Quel sentiment après cette défaite face aux Américains ?
Avant de récupérer les médailles, on était en train de réfléchir au match qu’on venait de faire. Cela ne servait à rien de trop ruminer parce que le match, on ne le refera pas demain. Il était important de vite passer à autre chose pour profiter du moment. C’est exactement ce que j’ai dit aux gars. C’était une belle finale, il ne nous manquait pas grand-chose. Il y a toujours des choses qu’on aurait pu mieux faire. En tout cas, on a fait un très beau parcours.
Quid de votre compétition sur le plan personnel ?
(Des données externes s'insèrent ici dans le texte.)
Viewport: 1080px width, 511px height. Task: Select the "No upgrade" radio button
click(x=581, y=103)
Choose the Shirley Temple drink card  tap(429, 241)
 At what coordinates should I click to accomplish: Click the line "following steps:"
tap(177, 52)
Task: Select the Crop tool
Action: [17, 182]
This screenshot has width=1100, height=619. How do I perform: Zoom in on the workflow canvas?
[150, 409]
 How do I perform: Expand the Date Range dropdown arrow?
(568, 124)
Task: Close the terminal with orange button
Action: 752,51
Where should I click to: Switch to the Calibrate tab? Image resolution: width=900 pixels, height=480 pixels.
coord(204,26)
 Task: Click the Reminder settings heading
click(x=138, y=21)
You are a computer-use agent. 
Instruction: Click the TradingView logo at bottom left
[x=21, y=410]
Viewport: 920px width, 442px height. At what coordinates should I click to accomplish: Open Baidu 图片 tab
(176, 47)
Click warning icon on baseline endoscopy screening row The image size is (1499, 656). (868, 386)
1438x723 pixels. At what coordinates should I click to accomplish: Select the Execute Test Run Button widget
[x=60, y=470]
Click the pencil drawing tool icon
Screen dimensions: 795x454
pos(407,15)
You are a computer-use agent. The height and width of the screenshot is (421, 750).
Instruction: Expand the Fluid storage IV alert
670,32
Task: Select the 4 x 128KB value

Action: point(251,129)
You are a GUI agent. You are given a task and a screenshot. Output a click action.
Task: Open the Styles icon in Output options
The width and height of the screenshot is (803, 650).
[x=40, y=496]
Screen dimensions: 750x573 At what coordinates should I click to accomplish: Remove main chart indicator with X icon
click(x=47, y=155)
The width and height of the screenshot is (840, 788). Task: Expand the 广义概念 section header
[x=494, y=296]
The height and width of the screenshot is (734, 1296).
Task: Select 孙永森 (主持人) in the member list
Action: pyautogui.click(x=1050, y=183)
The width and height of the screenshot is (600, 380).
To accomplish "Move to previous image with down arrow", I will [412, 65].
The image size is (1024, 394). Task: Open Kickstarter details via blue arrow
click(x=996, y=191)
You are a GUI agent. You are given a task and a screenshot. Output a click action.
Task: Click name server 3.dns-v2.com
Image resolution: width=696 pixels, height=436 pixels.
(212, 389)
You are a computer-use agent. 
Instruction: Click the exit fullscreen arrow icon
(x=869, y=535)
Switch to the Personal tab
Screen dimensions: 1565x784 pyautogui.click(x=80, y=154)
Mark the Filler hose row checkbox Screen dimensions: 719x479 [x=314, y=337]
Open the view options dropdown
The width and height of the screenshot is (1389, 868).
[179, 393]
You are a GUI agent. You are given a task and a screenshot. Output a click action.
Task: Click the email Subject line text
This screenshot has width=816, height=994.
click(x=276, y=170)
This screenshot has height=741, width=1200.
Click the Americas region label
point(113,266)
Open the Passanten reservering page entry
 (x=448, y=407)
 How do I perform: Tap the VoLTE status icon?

Je savais que mon rôle allait évoluer, j’en avais discuté avec le staff. Je ne pensais pas qu’il allait être aussi diminué en termes de temps de jeu. Ce n’était pas forcément ce qu’on m’avait dit. Mais ce n’était pas ma préoccupation première. Je devais être dans un rôle, être le plus communicatif possible avec le staff, les joueurs, et être sûr que tout le monde aille dans la même direction. Je ne me suis pas inquiété de la situation, l’équipe tournait bien. On était là où on voulait. Mais j’essayais de rester prêt parce que je savais qu’en fonction des ‘matchup’, il y aurait peut-être un match où j’aurais plus de responsabilités.
En finale face à « Team USA » donc…
C’était peut-être aussi une question de connaissance de ces Américains. Sur les trois ou quatre dernières années, on les a joués énormément de fois. Je sais qu’il y a des situations, avec plus de lecture de jeu, qui sont plus faciles me concernant. C’est bien si un match peut te permettre, comme Guerschon (Yabusele), de rebondir sur un objectif que tu n’as pas pu atteindre, le fait de pouvoir intégrer une équipe NBA. Moi, je n’ai jamais été dans cette situation, et aujourd’hui, je le suis de moins en moins. La médaille d’argent est un très bel accomplissement, j’ai passé un très bon été et j’en suis très fier.
L’argent à Paris 2024 bouscule-t-il votre « hiérarchie » en matière de médailles ?
(Rires) Celles qui pèsent le plus restent les médailles olympiques. Quand Evan (Fournier) m’a mis celle de Tokyo autour du cou, c’est là où on ressent vraiment ce poids. Mais toutes les médailles ont leur histoire. La première est toujours la plus importante, la deuxième, en or, également. Celle qui est plus dure à digérer est la médaille de bronze en 2015, parce que l’objectif était clairement d’aller chercher un nouveau titre européen.
Porter ce maillot bleu m’a permis d’évoluer aux côtés d’autres grands basketteurs français. Au début, on avait l’impression d’utiliser par moment l’Equipe de France comme tremplin pour les saisons à venir. Avec le temps, on a su créer un noyau autour duquel on essayait de renforcer le collectif et pouvoir évoluer comme les Espagnols ont su le faire pendant des années. C’est face à eux qu’on a appris pour devenir l’une des meilleures nations au monde.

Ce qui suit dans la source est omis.